Libran-Salas v. U.S. Dep't of Agric., CIVIL NO. 14-1121 (PAD)

Decision Date18 February 2015
Docket NumberCIVIL NO. 14-1121 (PAD)
PartiesLUIS LIBRAN-SALAS, et al., Plaintiffs, v. UNITED STATES OF AMERICA DEPARTMENT OF AGRICULTURE, et al., Defendants.
CourtU.S. District Court — District of Puerto Rico
OPINION AND ORDER

Delgado-Hernández, District Judge.

Luis Librán-Salas, Ivette González-Miranda and their conjugal partnership initiated this action against United States of America Department of Agriculture, Virgilio Vélez-Suárez, Ana Denizard, and their conjugal partnership, seeking payment for damages under the Federal Tort Claims Act, 28 U.S.C. § 2671 et seq. Before the Court are: (1) the United States of America's "Motion to Dismiss" (Docket No. 19); and (2) Vélez-Suárez and Ana Denizard's "Motion for Joinder and/or Motion to Dismiss" (Docket No. 22). Plaintiffs filed an omnibus opposition (Docket No. 25), defendants replied (Docket Nos. 30 and 31), and plaintiffs sur-replied (Docket No. 34). For the reasons explained below, the motions are GRANTED and the case is DISMISSED.
______________________________
Exercise 1:
In the court opinion on Librán-Salas v. Department of Agriculture, under which federal statute do the plaintiffs seek damages?
Exercise 2:
Extend the court opinion on Librán-Salas v. Department of Agriculture, starting after its final sentence.

Information given:
______________________________
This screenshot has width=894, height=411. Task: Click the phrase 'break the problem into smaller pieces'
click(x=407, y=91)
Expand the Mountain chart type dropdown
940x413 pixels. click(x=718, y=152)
______________________________
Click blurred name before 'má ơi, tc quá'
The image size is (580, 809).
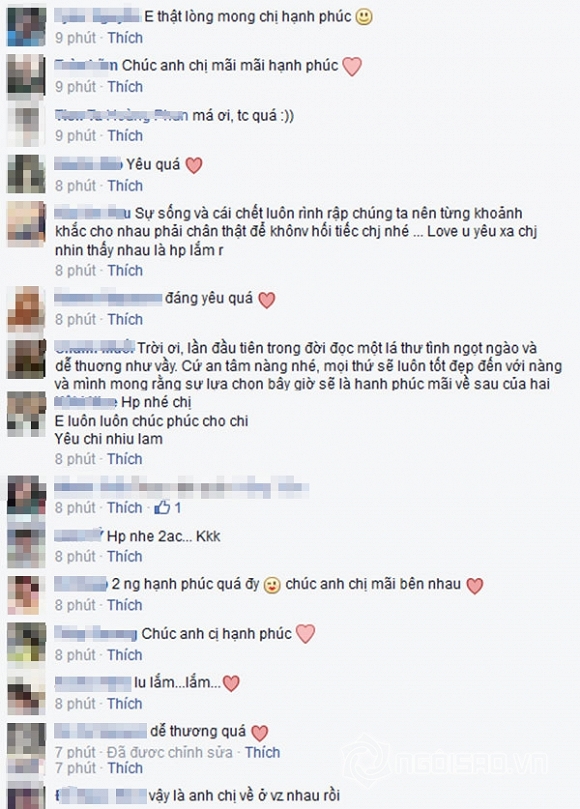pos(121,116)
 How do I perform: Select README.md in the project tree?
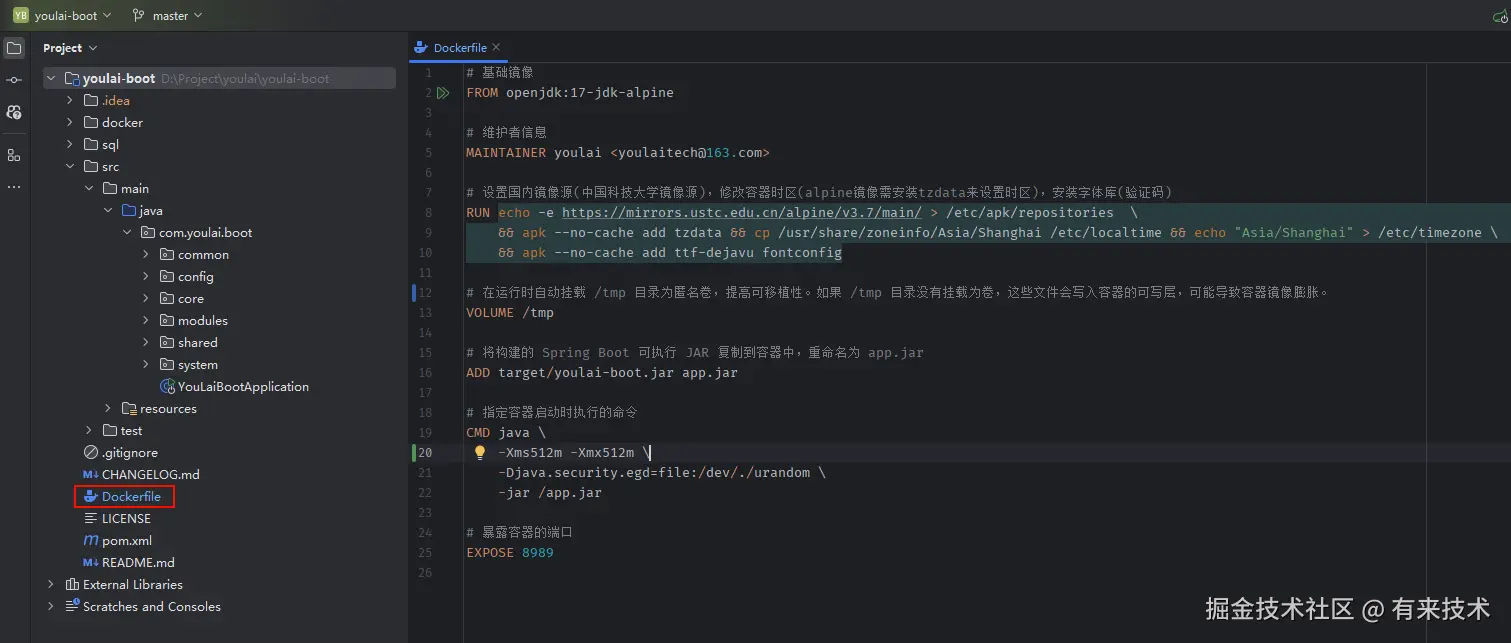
______________________________
Expected output 1:
The Federal Tort Claims Act, 28 U.S.C. § 2671 et seq.

Expected output 2:
I. BACKGROUND

In essence, plaintiffs claim that beginning in or around November 2011 and until March 2012, Mr. Librán-Salas was subjected to a pattern of continuous harassment by Mr. Vélez-Suárez, his direct Supervisor at the United States Department of Agriculture (Docket No. 1 at ¶ 7). Suchharassment was primarily on account of Mr. Librán-Salas' medical condition. Id. at ¶¶ 9-10. It included episodes of humiliation in front of coworkers, shouts, threats, insults, cancellation of vacations and compressed work schedules that had been granted in connection to Mr. Libran-Salas' medical conditions. Id. at ¶ 8. According to Mr. Librán-Salas, one particular incident involved violence. Id. at ¶ 11. As a result (1) an investigation was initiated by the USDA, (2) Mr. Librán-Salas was transferred out of the Caguas office, and (3) fell into a deep depression. Id. at ¶ 12. On May 13, 2013, Mr. Librán-Salas was discharged from his position at USDA for depression. Id. at ¶ 13. Defendants now move the Court to dismiss pursuant to Fed. R. Civ. P. 12(b)(1) and 12(b)(6).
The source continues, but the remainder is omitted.